Limits of patient isolation measures to control extended-spectrum beta-lactamase-producing Enterobacteriaceae: model-based analysis of clinical data in a pediatric ward

Abstract

Background: Extended-spectrum beta-lactamase-producing Enterobacteriaceae (ESBL-E) are a growing concern in hospitals and the community. How to control the nosocomial ESBL-E transmission is a matter of debate. Contact isolation of patients has been recommended but evidence supporting it in non-outbreak settings has been inconclusive.

Methods: We used stochastic transmission models to analyze retrospective observational data from a two-phase intervention in a pediatric ward, successively implementing single-room isolation and patient cohorting in an isolation ward, combined with active ESBL-E screening.

Results: For both periods, model estimates suggested reduced transmission from isolated/cohorted patients. However, most of the incidence originated from sporadic sources (i.e. independent of cross-transmission), unaffected by the isolation measures. When sporadic sources are high, our model predicted that even substantial efforts to prevent transmission from carriers would have limited impact on ESBL-E rates.
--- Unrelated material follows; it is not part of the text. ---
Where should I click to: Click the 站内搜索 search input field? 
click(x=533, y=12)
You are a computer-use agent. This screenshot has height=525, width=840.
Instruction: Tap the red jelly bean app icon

Conclusions: Our results provide evidence that, considering the importance of sporadic acquisition, e.g. endogenous selection of resistant strains following antibiotic treatment, contact-isolation measures alone might not suffice to control ESBL-E. They also support the view that estimating cross-transmission extent is key to predicting the relative success of contact-isolation measures. Mathematical models could prove useful for those estimations and guide decisions concerning the most effective control strategy.

Figure 1

Model representation. Compartments represent different epidemiological states. Parameters are defined in Table 1. Arrows indicate transitions between states, which occur at a rate given by the parameter. The term Δ(C_*,I) represents an isolation function, such as Δ(C_*,I)=δ_*C_* if I < N_I (at least one isolation bed available), 0 otherwise.

Figure 2

Time-series for point prevalence and incidence data. Point-prevalence numbers of colonized patients (upper panel) and cumulated weekly numbers of acquisitions (lower panel) are represented. The vertical dot-dashed line at week 37 indicates isolation-ward implementation.

Figure 3

Model fit to data. Mean (dashed lines) and 95% prediction intervals (dotted lines) are represented for point-prevalence and weekly incidence data. Point-overlaid continuous lines indicate observed values. The vertical dot-dashed line at week 37 indicates the isolation- ward implementation.

Figure 4

Predicted impact of multifaceted interventions. Contour plot of incidence is represented for different levels of isolation effectiveness (1 − β₂/β₁, x-axis) and sporadic acquisition rate (β₀, y-axis). Increasing incidence values are indicated by ever darker shades of gray, black lines delineate incidence contours with the corresponding threshold value (per 1 000 patient-days). For these simulations, β₁ was set to 0.006 per day, other model parameters were those in P₁ (Table 1).

Figure 5

Impact of screening at admission. Contour plot of incidence is represented for different levels of admission prevalence (σ, x-axis) and isolation rate of imported cases (δ₁, y-axis). Increasing incidence values are indicated by ever darker shades of gray, black lines delineate incidence contours with the corresponding threshold value (per 1 000 patient-days). For these simulations, model parameters values were those estimated or fixed in P₁ (Table 1).